GOP Starts Hard Task: Platform-Drafting
HOUSTON
THE Republicans began what could prove to be a thorny week of platform-drafting on Monday, a week ahead of the party's national convention that President Bush is counting on to bounce him back into the running for re-election.
With Mr. Bush and Vice President Dan Quayle lagging in the polls behind Democrats Bill Clinton and Al Gore, Republican leaders hope a harmonious convention and a unified party will persuade voters to give their ticket a new look.
But pro-choice forces and conservative Pat Buchanan are trying to make things hot for the Republicans, apparently unconvinced that falling in line behind the president is the best thing for their cause at this point.
The most likely flash point is the emotional and contentious issue of abortion.
While the Democrats support a woman's right to abortion on demand, the current Republican platform backs a constitutional ban on the procedure, and Bush has pledged that the abortion plank will not be rewritten in Houston.

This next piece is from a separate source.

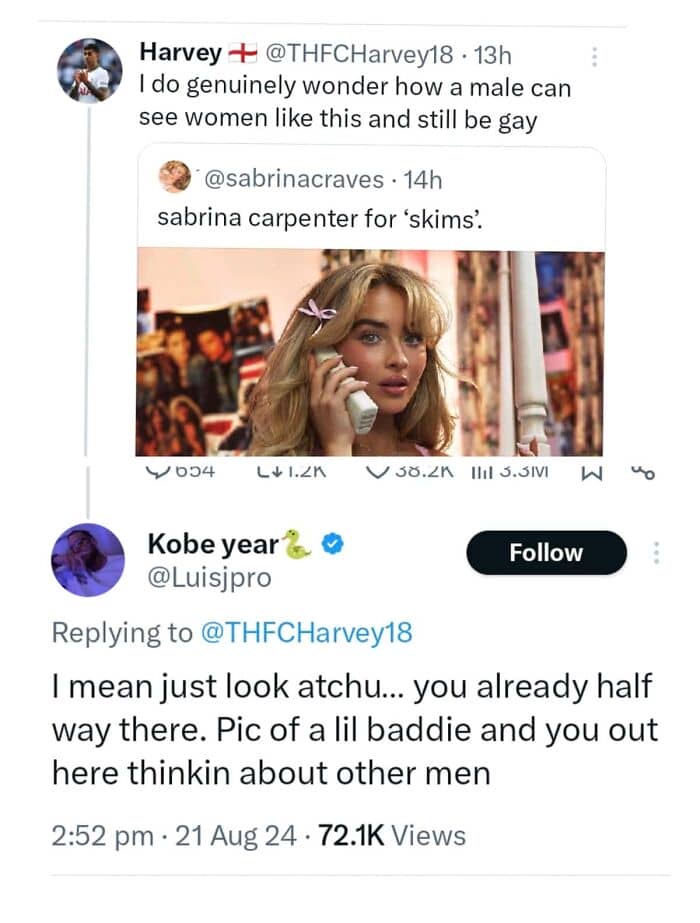Open the sabrinacraves small avatar
Viewport: 700px width, 923px height.
point(175,177)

The National Republican Coalition for Choice and Republicans for Choice, two groups that support keeping abortions legal, have organized a full week of protests in Houston to dramatize their cause and put pressure on the party to ease its stand.
Opposing their efforts will be the anti-abortion Republican National Coalition for Life and the militant Operation Rescue.

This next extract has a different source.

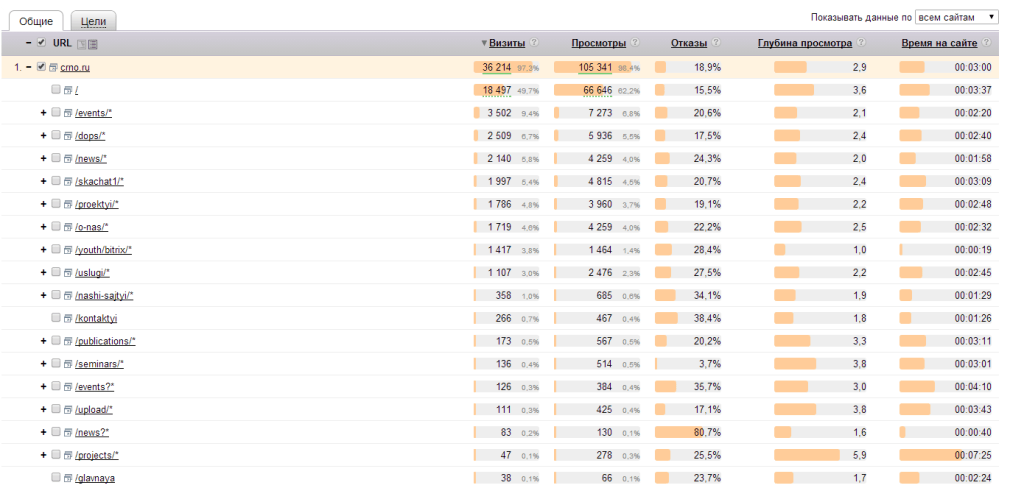Sort table by Просмотры column
Screen dimensions: 1024x488
click(598, 43)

They argue that the damage done to the party by waffling on abortion would be far greater than any benefit from broadening its appeal to abortion rights advocates.

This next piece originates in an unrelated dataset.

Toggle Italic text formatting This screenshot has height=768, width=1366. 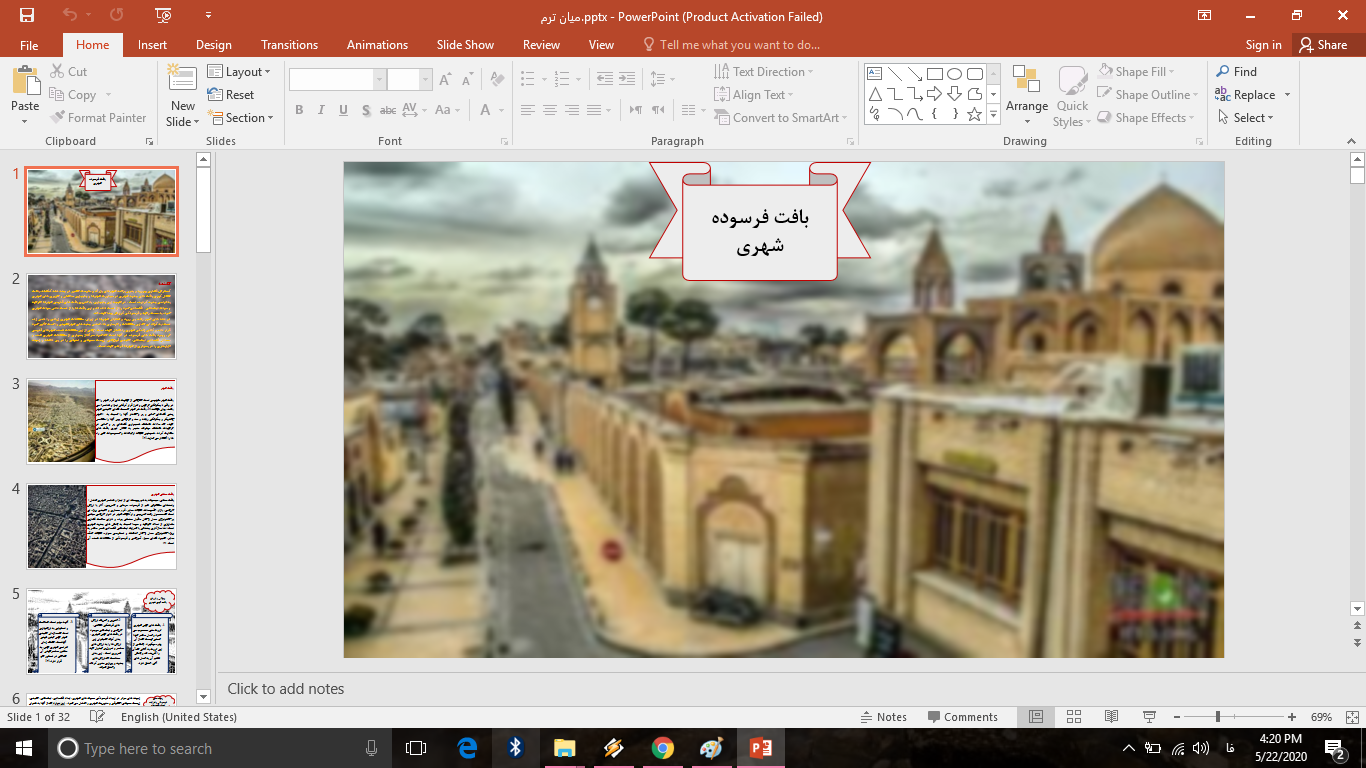click(x=321, y=110)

But elder Republican statesman Barry Goldwater, the party's 1964 presidential nominee, warned last week that Bush would sink the party if he stuck with the current plank.
"My prophecy is the convention will go down in a shambles, as will the election," the retired five-term Arizona senator said in a letter made public last week.
"If the president believes that the introduction of his position before the platform committee at the convention will result in nothing but smooth going, he's as wrong as wrong can be," Mr. Goldwater said.
A second group of Republicans, who favor keeping abortion legal, vowed last week to seek a convention floor fight if the platform committee leaves the abortion plank intact.
The group also suggested a novel compromise: that the platform say nothing on abortion whatever.
Sen. John Seymour of California, one of the group's organizers, said the suggestion was meant to unify the party rather than divide it.
But he acknowledged that when he informed Sen. Don Nickles of Oklahoma, the platform committee chairman, of the group's plans, Nickles gestured as if being hung by his necktie.
"I don't know whether he was talking about his neck or mine," Mr. Seymour quipped.